▸ Aim of the exercise: Copy each line from the records below in which the word "computer" is found.

<<<<

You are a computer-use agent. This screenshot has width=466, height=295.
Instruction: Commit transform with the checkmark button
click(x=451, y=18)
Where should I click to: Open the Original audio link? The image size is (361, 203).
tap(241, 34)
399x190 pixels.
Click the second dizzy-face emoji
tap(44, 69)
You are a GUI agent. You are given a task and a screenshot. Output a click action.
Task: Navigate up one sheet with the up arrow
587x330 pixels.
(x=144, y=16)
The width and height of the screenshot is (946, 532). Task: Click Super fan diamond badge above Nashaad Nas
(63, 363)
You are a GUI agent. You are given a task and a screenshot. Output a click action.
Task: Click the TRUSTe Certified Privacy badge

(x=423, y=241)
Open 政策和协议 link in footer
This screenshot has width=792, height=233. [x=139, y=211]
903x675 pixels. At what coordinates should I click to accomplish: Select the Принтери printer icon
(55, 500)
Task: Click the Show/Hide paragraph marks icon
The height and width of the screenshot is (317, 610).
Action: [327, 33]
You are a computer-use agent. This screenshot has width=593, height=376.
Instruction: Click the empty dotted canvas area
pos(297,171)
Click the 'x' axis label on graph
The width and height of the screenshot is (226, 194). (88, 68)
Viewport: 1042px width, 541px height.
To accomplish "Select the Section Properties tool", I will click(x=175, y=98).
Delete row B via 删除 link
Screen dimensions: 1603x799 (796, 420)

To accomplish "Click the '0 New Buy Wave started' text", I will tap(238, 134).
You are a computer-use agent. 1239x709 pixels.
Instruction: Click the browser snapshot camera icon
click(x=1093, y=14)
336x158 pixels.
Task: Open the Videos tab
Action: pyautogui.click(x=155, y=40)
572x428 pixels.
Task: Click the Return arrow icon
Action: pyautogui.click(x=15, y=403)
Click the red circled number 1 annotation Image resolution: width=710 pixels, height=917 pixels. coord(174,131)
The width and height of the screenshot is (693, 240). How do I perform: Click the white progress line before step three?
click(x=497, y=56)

>>>>

▸ Solution:
You are a computer-use agent. This screenshot has width=466, height=295.
You are a computer-use agent. This screenshot has width=593, height=376.
You are a computer-use agent. 1239x709 pixels.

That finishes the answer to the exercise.